• _INFORMATION SHOWN_:
######
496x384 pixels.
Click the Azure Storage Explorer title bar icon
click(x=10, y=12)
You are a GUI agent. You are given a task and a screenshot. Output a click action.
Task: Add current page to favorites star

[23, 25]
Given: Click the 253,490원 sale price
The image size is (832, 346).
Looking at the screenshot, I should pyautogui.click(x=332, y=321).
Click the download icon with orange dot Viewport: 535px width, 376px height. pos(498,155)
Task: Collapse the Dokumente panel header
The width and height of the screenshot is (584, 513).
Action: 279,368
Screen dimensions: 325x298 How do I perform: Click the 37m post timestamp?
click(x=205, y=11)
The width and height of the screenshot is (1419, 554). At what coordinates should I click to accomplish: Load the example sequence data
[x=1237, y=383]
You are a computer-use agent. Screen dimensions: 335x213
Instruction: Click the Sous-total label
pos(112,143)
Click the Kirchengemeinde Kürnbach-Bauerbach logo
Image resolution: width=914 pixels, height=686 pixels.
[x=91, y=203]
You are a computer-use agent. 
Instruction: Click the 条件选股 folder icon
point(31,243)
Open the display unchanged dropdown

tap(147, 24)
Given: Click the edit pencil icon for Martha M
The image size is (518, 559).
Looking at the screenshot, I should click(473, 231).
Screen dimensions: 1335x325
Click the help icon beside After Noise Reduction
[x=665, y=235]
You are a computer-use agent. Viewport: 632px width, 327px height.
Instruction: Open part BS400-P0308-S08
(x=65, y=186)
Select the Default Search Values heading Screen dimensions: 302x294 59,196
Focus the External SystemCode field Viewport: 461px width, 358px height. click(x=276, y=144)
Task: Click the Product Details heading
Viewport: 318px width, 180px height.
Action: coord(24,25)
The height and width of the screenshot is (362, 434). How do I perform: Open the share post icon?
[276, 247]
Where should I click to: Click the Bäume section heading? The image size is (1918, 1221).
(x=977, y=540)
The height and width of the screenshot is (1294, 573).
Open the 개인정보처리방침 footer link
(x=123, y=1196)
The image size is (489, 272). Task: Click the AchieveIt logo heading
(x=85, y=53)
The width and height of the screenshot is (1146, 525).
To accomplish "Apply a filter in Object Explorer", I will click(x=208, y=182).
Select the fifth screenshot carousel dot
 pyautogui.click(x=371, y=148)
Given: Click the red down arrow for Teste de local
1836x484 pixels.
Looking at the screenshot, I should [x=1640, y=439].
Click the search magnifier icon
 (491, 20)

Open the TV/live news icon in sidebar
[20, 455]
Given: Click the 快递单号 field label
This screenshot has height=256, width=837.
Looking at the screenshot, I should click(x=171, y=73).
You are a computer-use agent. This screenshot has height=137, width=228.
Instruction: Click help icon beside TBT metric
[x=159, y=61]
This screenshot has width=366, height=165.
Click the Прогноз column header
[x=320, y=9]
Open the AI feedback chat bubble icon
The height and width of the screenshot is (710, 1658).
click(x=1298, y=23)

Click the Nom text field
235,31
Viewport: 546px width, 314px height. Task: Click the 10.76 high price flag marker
######
Write out all of the items above line for line, with no changes.

• _ANSWER FOR THIS EXERCISE_:
496x384 pixels.
Click the Azure Storage Explorer title bar icon
click(x=10, y=12)
You are a GUI agent. You are given a task and a screenshot. Output a click action.
Task: Add current page to favorites star

[23, 25]
Given: Click the 253,490원 sale price
The image size is (832, 346).
Looking at the screenshot, I should pyautogui.click(x=332, y=321).
Click the download icon with orange dot Viewport: 535px width, 376px height. pos(498,155)
Task: Collapse the Dokumente panel header
The width and height of the screenshot is (584, 513).
Action: 279,368
Screen dimensions: 325x298 How do I perform: Click the 37m post timestamp?
click(x=205, y=11)
The width and height of the screenshot is (1419, 554). At what coordinates should I click to accomplish: Load the example sequence data
[x=1237, y=383]
You are a computer-use agent. Screen dimensions: 335x213
Instruction: Click the Sous-total label
pos(112,143)
Click the Kirchengemeinde Kürnbach-Bauerbach logo
Image resolution: width=914 pixels, height=686 pixels.
[x=91, y=203]
You are a computer-use agent. 
Instruction: Click the 条件选股 folder icon
point(31,243)
Open the display unchanged dropdown

tap(147, 24)
Given: Click the edit pencil icon for Martha M
The image size is (518, 559).
Looking at the screenshot, I should click(473, 231).
Screen dimensions: 1335x325
Click the help icon beside After Noise Reduction
[x=665, y=235]
You are a computer-use agent. Viewport: 632px width, 327px height.
Instruction: Open part BS400-P0308-S08
(x=65, y=186)
Select the Default Search Values heading Screen dimensions: 302x294 59,196
Focus the External SystemCode field Viewport: 461px width, 358px height. click(x=276, y=144)
Task: Click the Product Details heading
Viewport: 318px width, 180px height.
Action: coord(24,25)
The height and width of the screenshot is (362, 434). How do I perform: Open the share post icon?
[276, 247]
Where should I click to: Click the Bäume section heading? The image size is (1918, 1221).
(x=977, y=540)
The height and width of the screenshot is (1294, 573).
Open the 개인정보처리방침 footer link
(x=123, y=1196)
The image size is (489, 272). Task: Click the AchieveIt logo heading
(x=85, y=53)
The width and height of the screenshot is (1146, 525).
To accomplish "Apply a filter in Object Explorer", I will click(x=208, y=182).
Select the fifth screenshot carousel dot
 pyautogui.click(x=371, y=148)
Given: Click the red down arrow for Teste de local
1836x484 pixels.
Looking at the screenshot, I should [x=1640, y=439].
Click the search magnifier icon
 (491, 20)

Open the TV/live news icon in sidebar
[20, 455]
Given: Click the 快递单号 field label
This screenshot has height=256, width=837.
Looking at the screenshot, I should click(x=171, y=73).
You are a computer-use agent. This screenshot has height=137, width=228.
Instruction: Click help icon beside TBT metric
[x=159, y=61]
This screenshot has width=366, height=165.
Click the Прогноз column header
[x=320, y=9]
Open the AI feedback chat bubble icon
The height and width of the screenshot is (710, 1658).
click(x=1298, y=23)

Click the Nom text field
235,31
Viewport: 546px width, 314px height. Task: Click the 10.76 high price flag marker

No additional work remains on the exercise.